METHODS:The aims of this study were to study the effects of miR-2 on cerebral ischemia–reperfusion rats and to explore its further mechanism. Rats were assigned into sham, model, miR-22 control and miR-22 groups. Observation of neurological behaviors at 24 h after operation found that neurological functions were severely damaged in the model and miR-22 control groups and these damages were improved by miR-22. RT-PCR indicated that miR-22 mRNA level in the brain tissue was significantly decreased in the model and miR-22 control groups, but increased in the miR-22 group. TTC staining showed increased percentage of cerebral infarction volume in the model and miR-22 control groups and this increase was reduced by miR-22. Immunohistochemistry showed increased densities of CD34^+ and VEGF^+ microvessels in the cortex in the model and miR-22 control groups, which were further increased in the miR-22 group. ELISA showed increased serum VEGF and Ang-1 levels in the model and miR-22 control groups, which were also further increased in the miR-22 group.
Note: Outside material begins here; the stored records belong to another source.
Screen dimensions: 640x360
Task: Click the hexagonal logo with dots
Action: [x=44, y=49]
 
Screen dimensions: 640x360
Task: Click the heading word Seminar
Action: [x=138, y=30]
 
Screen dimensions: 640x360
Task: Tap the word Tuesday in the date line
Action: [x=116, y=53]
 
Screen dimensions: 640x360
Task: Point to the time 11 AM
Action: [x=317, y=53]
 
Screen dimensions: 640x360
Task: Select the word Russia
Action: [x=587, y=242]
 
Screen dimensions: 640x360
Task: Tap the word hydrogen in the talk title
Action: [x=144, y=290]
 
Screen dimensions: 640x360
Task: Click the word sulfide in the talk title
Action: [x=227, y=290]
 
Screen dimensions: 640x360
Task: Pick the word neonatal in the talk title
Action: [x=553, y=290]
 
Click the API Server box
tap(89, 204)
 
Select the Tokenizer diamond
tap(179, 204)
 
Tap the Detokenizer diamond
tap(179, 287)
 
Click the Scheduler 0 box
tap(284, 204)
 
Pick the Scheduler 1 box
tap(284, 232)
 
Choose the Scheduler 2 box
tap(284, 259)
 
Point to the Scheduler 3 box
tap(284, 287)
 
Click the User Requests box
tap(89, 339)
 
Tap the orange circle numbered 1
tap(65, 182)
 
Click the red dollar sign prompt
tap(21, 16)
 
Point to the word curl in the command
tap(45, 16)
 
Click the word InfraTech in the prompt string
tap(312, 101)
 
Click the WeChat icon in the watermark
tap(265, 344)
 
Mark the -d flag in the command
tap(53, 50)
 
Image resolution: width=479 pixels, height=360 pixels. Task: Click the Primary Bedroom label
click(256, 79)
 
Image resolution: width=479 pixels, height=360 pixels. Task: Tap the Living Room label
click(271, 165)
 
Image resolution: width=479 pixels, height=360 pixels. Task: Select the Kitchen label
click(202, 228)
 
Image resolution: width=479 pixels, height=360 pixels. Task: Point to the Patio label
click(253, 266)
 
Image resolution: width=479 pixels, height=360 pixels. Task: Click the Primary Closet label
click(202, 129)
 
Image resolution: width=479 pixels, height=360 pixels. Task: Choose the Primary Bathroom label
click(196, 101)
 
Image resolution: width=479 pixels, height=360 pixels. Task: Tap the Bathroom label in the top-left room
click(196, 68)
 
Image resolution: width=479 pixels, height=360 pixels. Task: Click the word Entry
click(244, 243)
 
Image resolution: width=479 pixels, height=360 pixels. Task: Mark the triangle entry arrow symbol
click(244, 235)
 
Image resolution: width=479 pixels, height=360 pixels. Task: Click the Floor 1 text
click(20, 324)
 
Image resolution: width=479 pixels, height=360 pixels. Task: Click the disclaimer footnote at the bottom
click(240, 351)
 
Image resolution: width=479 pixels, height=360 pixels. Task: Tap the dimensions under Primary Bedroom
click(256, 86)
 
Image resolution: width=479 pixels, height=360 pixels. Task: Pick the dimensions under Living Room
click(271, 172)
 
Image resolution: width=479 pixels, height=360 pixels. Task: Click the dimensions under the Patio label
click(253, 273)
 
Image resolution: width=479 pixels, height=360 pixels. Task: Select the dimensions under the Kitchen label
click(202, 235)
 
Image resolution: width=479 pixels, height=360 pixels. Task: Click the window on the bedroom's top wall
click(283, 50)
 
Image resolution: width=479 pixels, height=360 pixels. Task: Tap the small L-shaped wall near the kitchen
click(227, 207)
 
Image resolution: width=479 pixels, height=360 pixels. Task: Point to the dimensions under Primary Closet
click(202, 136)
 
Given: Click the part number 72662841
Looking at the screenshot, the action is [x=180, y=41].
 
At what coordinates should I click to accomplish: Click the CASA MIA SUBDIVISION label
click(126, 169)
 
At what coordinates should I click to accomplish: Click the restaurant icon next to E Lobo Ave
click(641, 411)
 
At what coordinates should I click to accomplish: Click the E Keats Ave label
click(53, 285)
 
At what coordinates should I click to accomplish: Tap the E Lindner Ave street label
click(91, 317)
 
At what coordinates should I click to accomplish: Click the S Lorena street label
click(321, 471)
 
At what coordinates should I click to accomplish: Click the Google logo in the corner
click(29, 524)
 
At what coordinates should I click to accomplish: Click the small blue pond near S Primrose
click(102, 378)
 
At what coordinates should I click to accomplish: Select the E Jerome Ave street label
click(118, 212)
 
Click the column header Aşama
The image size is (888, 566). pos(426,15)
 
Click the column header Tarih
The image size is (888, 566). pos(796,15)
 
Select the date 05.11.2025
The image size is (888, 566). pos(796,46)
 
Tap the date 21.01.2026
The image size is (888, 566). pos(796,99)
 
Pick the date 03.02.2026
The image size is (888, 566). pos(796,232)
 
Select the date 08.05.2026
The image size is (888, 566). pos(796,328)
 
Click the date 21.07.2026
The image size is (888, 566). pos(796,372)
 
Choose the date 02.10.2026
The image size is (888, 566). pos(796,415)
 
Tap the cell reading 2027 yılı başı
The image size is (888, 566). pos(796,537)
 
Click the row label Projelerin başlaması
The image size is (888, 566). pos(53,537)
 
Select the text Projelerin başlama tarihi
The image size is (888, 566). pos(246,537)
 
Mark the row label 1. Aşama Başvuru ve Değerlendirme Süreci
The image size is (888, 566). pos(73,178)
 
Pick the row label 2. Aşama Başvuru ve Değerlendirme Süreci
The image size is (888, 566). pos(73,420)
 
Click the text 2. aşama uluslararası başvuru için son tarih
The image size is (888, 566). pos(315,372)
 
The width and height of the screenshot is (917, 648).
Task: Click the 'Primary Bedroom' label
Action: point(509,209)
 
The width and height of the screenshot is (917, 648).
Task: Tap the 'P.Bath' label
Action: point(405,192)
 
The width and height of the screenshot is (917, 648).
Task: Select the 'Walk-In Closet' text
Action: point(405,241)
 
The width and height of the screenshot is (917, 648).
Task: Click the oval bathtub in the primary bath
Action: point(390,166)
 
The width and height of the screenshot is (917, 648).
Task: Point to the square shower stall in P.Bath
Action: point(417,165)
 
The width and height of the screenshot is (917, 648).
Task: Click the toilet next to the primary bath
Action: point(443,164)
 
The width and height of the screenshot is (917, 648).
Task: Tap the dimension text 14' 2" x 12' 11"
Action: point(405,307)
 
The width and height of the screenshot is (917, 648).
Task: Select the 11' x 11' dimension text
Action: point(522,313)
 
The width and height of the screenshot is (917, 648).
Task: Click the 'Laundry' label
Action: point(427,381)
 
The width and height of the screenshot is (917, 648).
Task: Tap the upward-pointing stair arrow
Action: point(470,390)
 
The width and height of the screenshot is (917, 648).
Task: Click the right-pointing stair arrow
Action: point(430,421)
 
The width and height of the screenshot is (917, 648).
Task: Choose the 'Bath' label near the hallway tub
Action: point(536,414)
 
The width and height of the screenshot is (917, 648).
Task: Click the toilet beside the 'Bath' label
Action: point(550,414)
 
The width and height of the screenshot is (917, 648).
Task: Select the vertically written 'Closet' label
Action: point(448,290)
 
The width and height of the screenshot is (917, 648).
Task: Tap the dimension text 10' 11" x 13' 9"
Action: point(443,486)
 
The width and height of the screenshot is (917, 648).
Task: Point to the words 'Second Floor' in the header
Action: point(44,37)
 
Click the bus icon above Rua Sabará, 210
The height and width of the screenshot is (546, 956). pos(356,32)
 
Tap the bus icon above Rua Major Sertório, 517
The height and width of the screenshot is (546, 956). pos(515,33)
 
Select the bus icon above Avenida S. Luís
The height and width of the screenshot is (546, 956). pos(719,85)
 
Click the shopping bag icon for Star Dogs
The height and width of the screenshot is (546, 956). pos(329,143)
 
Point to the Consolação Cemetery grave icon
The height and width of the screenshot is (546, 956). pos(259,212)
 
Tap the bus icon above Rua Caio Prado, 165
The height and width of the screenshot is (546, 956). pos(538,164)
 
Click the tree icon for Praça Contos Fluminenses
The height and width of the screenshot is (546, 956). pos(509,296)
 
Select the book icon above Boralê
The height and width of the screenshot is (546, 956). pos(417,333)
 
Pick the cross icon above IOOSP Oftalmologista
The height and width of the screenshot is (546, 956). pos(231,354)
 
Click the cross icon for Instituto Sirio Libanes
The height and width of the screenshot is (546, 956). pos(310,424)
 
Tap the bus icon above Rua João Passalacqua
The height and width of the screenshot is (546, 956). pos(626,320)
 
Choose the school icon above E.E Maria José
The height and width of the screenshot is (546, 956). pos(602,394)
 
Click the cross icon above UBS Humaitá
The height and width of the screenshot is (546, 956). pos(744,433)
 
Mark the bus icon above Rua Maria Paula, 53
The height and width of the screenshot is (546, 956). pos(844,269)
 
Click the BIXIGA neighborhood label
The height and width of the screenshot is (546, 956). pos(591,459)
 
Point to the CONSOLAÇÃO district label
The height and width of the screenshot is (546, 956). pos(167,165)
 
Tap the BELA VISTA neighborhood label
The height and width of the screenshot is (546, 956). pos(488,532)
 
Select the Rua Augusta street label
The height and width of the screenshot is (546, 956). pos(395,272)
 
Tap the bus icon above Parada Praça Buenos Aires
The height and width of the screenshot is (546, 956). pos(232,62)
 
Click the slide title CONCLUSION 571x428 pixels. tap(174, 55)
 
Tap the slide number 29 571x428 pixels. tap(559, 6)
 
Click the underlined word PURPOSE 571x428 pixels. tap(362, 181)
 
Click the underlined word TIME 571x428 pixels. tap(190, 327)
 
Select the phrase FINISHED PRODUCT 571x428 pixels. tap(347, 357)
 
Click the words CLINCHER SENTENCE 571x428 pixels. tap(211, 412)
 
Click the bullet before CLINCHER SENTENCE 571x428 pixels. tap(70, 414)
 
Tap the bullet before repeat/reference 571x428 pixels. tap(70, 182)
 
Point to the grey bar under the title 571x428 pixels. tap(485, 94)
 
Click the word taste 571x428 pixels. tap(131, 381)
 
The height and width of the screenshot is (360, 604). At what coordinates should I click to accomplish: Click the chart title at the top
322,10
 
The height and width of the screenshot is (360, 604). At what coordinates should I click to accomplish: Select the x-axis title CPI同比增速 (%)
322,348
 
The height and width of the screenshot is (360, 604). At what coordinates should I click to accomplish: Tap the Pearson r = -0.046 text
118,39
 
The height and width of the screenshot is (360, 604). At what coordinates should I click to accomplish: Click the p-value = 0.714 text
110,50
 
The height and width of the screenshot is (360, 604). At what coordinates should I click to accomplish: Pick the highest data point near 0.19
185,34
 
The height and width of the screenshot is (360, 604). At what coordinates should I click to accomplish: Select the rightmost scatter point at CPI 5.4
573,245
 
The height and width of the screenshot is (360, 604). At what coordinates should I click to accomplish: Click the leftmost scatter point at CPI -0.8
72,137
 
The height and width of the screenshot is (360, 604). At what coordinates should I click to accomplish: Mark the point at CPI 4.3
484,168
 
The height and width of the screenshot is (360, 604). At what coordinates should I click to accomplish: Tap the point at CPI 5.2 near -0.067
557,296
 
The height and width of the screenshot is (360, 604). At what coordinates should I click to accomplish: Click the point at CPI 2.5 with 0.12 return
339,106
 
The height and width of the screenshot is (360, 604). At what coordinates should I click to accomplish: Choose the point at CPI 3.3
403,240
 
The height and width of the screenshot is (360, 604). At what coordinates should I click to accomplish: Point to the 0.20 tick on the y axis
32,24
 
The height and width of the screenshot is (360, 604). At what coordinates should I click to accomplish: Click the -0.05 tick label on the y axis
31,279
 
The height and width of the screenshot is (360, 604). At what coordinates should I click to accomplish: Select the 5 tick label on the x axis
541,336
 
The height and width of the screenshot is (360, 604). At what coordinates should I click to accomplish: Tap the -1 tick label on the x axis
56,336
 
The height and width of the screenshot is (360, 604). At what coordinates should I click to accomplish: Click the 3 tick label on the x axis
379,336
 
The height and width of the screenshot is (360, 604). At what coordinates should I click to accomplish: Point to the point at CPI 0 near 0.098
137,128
Western blot analysis showed increased phosphorylation level of PI3K and Akt in brain tissue in the model and miR-22 control groups, which were further increased in the miR-22 group. Administration of LY294002, a specific PI3K pathway inhibitor, significantly reversed all the effects of miR-22 on rats in the model group. miR-22 exerts its neuroprotective and angiogenic functions via the PI3K/Akt signaling pathway, at least partly, in rats under cerebral ischemia–reperfusion.